Even though social media platforms have become such a big part of our existence now (I literally have some Reel or Short playing all the time in the background, which is concerning to say the least), I don’t really look forward to them. They just are. Somewhere around. Making some noise I tune in and out of. And I don’t mean it in the sense of ‘our phones and the internet are actually creating more distance between us, you know?’. I think we all know that by now.
What I am referring to is the element of curiosity and the desire to share our lives for what they really were. There was a time, right in the beginning, when we posted 200 photos under an album titled ‘Randomzzz’ not to get followers but just to share what we are up to.
Now I look at my Instagram feed and I barely get a post from someone I know - it's just a mood board of carefully crafted aesthetics and vibes, or memes of how we are all screwed but you know, funny. It’s just our collective misery or impossible highs. Nothing in between, no space for normal. All our brains are by now, fried from dopamine boarding, so there is nothing left but empty husks hoping for one last ounce of excitement, one last hit. The need for connection has been replaced with stimulation to keep your eyes open, or a way to prove how you’re faring better than it might appear, or just a way to dissociate.
I do admit there is a tendency to romanticise a past that did or did not exist, that maybe it was always this way and I just didn’t realise it because I was too young to notice. I do understand the inclination to look at the past with rose colored glasses.
But looking at all those memories from the time I was 15 was nostalgic to say the least. It was the short and sweet period of time when I could share my own story growing up without the baggage of the external world yet. As I was going through my memories, it was like looking at your childhood photos (for those of us who still have them in a physical form) and just seeing how you evolved over time, without careful selection or filters. Just existing - experiencing a different era at different stages of your life. It’s your own time capsule.
When I got the ‘14 years ago’ notification, I was lifted from the sofa of my room back into the uncomfortable chair of a home I no longer lived in, in front of a computer table with a white, embroidered, stained-with-pens-over-the-years, cloth. Suddenly I was 15 again, excited to post a song lyric, begrudgingly play Farmville with my sister and ‘poke’ a friend for the 17th consecutive day. The ‘11 years ago’ notification took me back to the last day of my school when I was still taking my photos with a Digital camera and not a phone, when I wore a saree for the first time and my feet were killing me and I realised the pains of womanhood that would now never leave me, when I got a photo taken in the parking lot of my school which I kept as my Gmail account picture for at least 4 more years, when I was waiting for my Board exam results. That 15 year old or 18 year old me had no idea how my relationship with technology, just like my Facebook status, would grow beyond complicated.
How I would click lesser and lesser pictures every year and any pictures I clicked would come with the ‘is this one worth posting’ subtext.
How I would increasingly exist in the future memory of the present instead of the present itself.

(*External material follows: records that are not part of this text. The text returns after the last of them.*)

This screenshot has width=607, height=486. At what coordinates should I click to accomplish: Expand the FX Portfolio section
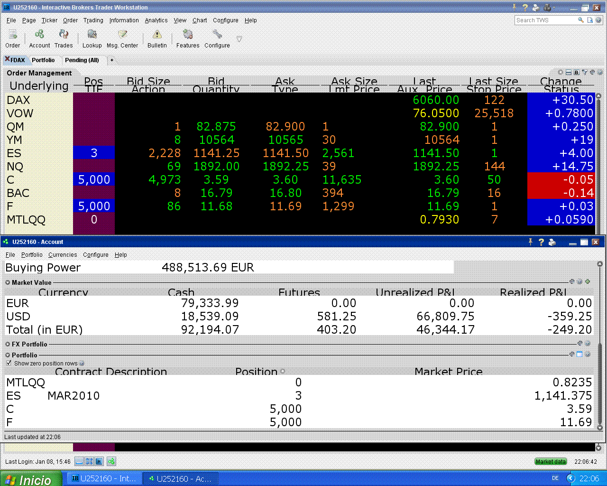coord(8,344)
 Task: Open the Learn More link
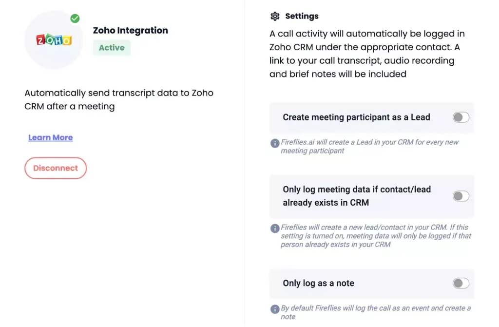point(50,137)
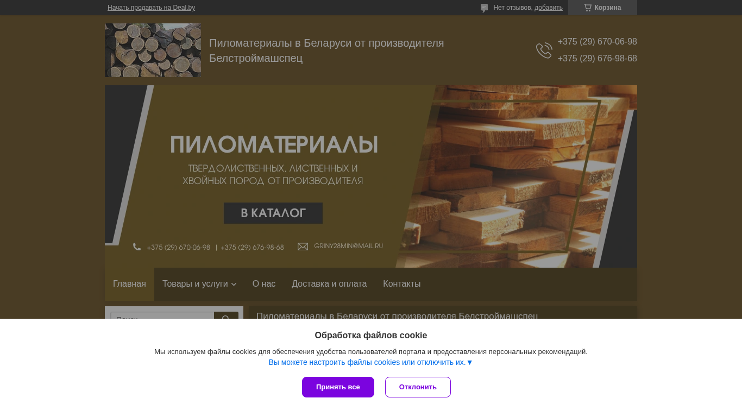Click the phone handset icon near numbers
The image size is (742, 417).
pyautogui.click(x=544, y=50)
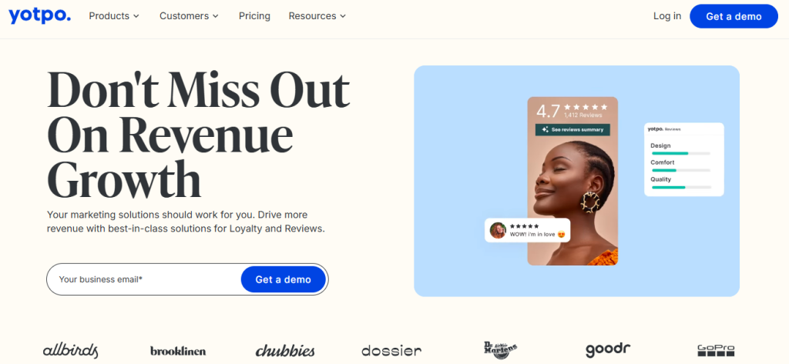The width and height of the screenshot is (789, 364).
Task: Click the chubbies brand logo
Action: [x=285, y=350]
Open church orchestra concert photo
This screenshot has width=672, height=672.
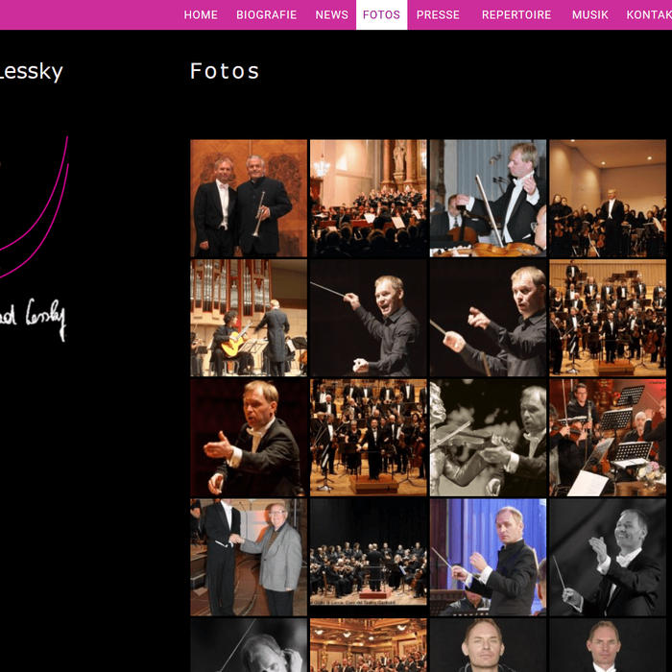pos(368,198)
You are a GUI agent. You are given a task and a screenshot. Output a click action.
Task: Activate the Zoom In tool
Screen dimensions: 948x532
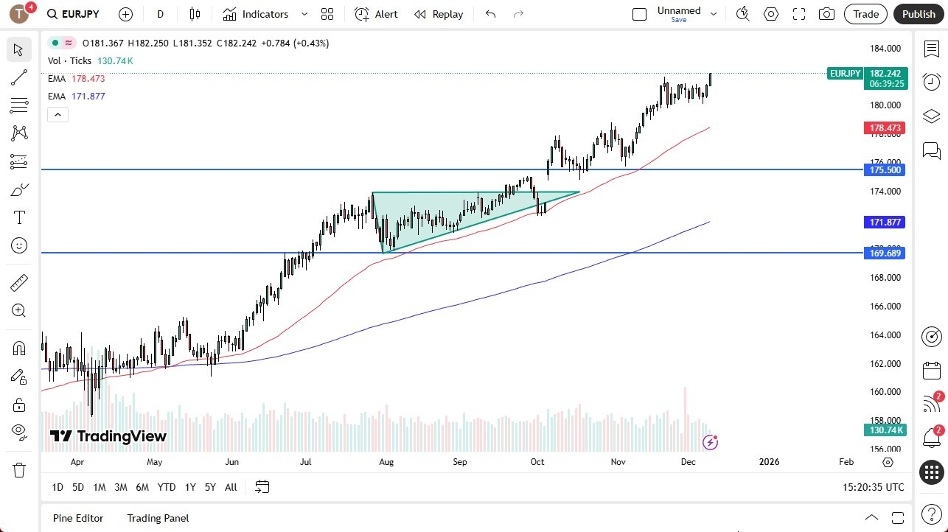click(19, 310)
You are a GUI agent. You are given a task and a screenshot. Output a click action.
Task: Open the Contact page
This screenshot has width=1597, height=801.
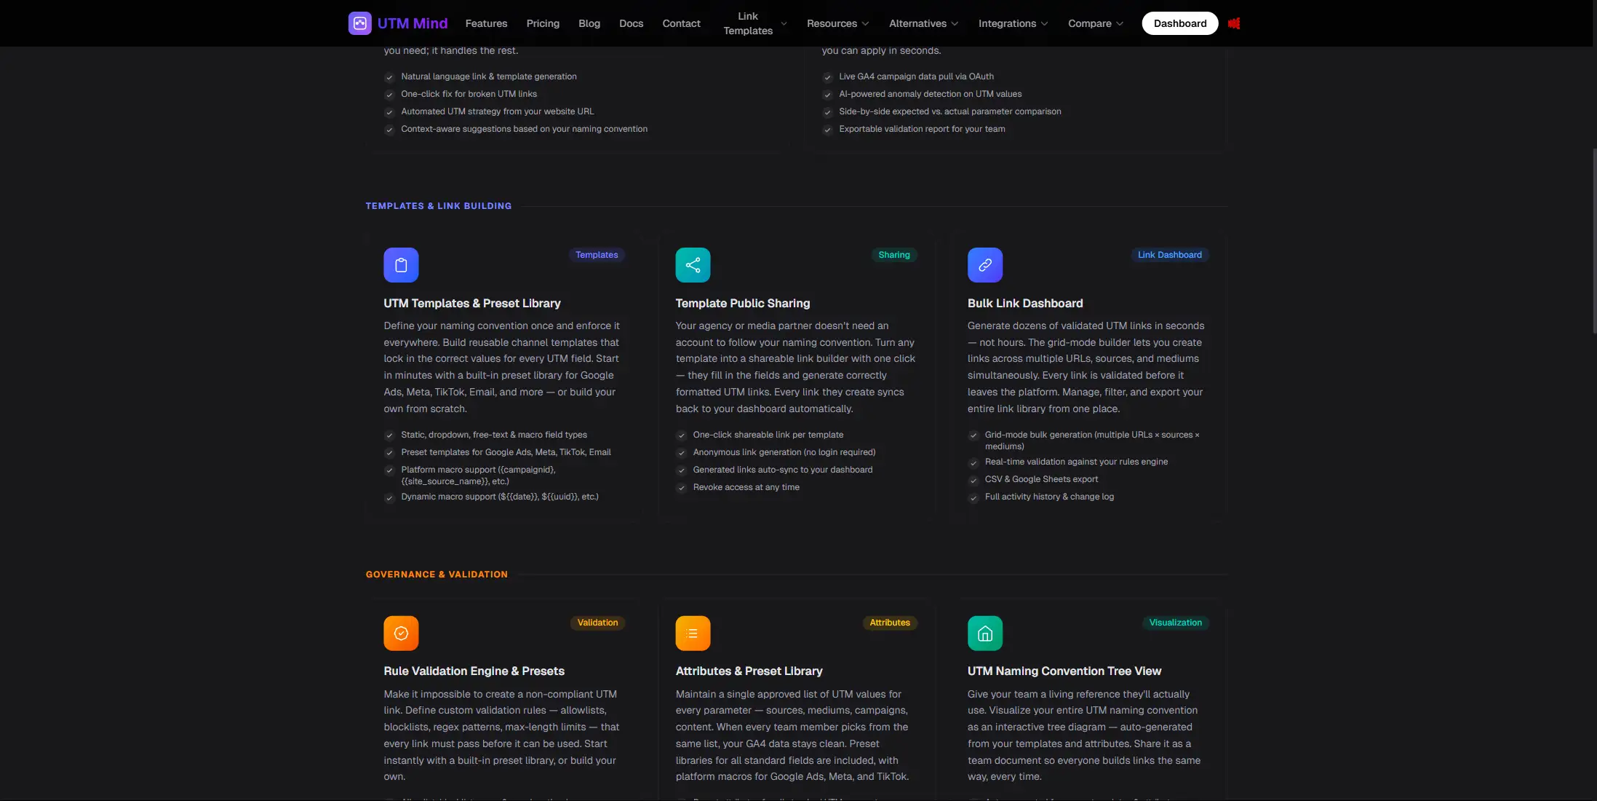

Perhaps part of it is our increasingly complex relationship with technology and social media and part of it is just growing pains, so the memories of our formative years mean much more to us than the more adult memories. Hence why I felt a lot more going through the versions from 7 years ago than I did for my Instagram feed of the past 6 years.
As we grow up, the milestones get fewer and farther, and when they do happen the joy might not be as universal like how graduation or college fests might be, and not all of them might have felt ‘Instagrammable’. They might have been in the quiet of your room, when you did not receive a pat on the back from a group that is undergoing the same stage of life as you. Maybe you received a phone call or a message here and there without an extravagant celebration. Maybe you didn't want to ruin the moment by picking up your phone and clicking a photo - and instead wanted to just be in the present.
What previously used to be a clearly defined Moment might just be your life with good and bad phases, the lows a little easier to bear and the highs not as universal anymore.
Irrespective of how I choose to (or not) express these moments now, I did feel a sense of overwhelm when I went through my Facebook memories, all on the same day (or at least posted on the same day), years apart. We often don’t know at the time how representative these moments might be of the stage of life we are in. Looking at them all together felt like a cool way to experience a good 7-8 years of my life in roughly that many minutes, watching friends come and leave in my comments section, timeline and life, the games I played and then phased out, the extreme normalcy of it and not just the celebrations - essentially a good chunk of my experience of growing up.
It was like watching a different person growing up in seconds but still being that person at the same time. And for that, I felt grateful for having experienced a pretty decent life.
I do wonder if it is possible for the generation growing up today to not be exposed to the excess display of social media, and the answer is probably not. But just like our previous generations could not have imagined the adolescence we actually experienced, we probably cannot do the same either. They will find their own way to create memories and create their own time capsule in a way that will feel special to them when they look back years later.
Perhaps on another 28th February, years later, they find themselves sitting on a special chair in a home they no longer live in either, going through their life again.